Christine Chan est heureuse de constater les progrès accomplis dans le domaine des études en génie, notamment le changement de nom de la Faculté de génie et d’informatique de Concordia, qui est devenue l’École de génie et d’informatique Gina-Cody en l’honneur de Gina Cody, M. Ing. 1981, Ph. D. 1989, aujourd’hui chancelière de l’Université Concordia.
« La représentation a vraiment de l’importance, soutient Mme Chan. La reconnaissance des femmes en génie envoie un message fort à la génération de demain. »

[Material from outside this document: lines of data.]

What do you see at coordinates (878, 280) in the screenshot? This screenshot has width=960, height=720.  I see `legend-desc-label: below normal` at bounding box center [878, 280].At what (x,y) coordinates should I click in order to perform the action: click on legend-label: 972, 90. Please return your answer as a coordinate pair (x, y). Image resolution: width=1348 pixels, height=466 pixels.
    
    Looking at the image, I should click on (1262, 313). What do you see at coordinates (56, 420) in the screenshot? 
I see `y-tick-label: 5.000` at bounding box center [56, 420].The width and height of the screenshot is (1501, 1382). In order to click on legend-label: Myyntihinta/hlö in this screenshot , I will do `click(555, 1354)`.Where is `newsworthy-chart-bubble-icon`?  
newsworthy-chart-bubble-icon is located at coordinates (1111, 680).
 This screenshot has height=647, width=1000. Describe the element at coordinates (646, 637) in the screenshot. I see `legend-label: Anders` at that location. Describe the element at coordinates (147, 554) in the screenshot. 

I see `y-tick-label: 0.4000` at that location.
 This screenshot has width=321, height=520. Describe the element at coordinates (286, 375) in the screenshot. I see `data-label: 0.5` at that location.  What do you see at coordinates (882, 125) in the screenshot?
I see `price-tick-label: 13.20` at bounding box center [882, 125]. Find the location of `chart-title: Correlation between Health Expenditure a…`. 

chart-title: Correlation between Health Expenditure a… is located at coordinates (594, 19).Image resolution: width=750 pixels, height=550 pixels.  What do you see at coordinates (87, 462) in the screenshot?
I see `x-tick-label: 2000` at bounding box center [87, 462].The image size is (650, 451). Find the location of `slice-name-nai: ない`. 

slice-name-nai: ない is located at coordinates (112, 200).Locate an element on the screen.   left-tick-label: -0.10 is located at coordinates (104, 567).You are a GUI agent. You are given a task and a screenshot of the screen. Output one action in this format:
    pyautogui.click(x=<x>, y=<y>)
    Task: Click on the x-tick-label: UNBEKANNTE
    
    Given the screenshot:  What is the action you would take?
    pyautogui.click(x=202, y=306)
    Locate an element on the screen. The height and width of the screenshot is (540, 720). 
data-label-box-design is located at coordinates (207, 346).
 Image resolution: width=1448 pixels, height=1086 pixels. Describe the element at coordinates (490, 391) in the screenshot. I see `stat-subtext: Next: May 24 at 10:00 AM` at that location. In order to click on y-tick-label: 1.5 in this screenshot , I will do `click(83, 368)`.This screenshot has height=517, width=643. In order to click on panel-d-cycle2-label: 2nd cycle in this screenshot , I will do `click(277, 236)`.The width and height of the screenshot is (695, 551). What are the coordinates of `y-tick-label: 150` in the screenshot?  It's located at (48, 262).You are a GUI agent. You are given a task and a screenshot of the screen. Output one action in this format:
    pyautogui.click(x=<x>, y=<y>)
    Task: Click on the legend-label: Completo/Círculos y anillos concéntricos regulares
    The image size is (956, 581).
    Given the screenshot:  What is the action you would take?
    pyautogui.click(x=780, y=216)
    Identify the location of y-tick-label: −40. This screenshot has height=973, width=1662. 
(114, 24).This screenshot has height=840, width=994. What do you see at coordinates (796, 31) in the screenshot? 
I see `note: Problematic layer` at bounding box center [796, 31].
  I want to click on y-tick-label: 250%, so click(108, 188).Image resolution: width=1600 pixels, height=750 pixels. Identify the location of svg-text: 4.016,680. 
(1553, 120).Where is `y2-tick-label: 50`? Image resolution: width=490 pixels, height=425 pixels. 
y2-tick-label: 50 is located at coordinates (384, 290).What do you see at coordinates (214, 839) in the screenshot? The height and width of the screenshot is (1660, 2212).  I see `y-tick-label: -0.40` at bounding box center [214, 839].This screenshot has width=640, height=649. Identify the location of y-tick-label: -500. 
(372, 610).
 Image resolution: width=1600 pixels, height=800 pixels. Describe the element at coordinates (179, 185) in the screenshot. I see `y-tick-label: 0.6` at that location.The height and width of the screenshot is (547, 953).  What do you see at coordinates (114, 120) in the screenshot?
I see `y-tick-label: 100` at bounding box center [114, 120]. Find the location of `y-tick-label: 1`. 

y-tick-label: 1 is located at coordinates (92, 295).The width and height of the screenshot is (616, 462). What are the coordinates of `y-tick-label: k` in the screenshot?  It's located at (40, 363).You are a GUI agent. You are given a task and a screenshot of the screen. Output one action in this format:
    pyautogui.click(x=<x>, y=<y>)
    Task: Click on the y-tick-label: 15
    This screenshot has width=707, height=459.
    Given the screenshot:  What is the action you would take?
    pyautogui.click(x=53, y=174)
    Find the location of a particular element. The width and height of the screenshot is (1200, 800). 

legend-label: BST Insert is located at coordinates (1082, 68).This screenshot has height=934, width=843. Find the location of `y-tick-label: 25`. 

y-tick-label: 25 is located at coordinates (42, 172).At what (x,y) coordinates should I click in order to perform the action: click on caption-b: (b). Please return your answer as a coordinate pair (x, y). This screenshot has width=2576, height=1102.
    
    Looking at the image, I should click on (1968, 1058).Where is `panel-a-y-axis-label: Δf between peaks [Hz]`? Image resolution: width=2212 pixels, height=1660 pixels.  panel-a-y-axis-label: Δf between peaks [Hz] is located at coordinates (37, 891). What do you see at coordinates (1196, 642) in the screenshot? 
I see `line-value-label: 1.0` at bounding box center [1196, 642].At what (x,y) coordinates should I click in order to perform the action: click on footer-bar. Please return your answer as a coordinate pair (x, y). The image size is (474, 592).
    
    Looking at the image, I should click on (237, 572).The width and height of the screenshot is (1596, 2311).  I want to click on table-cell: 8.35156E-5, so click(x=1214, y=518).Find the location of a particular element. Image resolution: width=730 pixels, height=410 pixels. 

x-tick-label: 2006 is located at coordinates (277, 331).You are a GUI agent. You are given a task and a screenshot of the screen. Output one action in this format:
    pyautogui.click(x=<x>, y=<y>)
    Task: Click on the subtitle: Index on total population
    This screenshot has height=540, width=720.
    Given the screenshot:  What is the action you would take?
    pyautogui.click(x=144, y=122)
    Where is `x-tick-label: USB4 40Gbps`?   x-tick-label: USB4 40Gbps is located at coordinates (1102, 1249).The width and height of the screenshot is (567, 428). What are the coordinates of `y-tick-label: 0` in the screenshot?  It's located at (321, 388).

Elle conseille aux femmes qui souhaitent faire carrière dans les secteurs du génie ou de la construction de s’exprimer, de chercher des mentors et de nouer des relations.
« Il est important de trouver des personnes qui vous soutiennent, conclut-elle. Avoir quelqu’un à ses côtés peut aider à trouver sa voix ».
« La reconnaissance des femmes en génie envoie un message fort à la génération de demain », affirme Christine Chan (à gauche).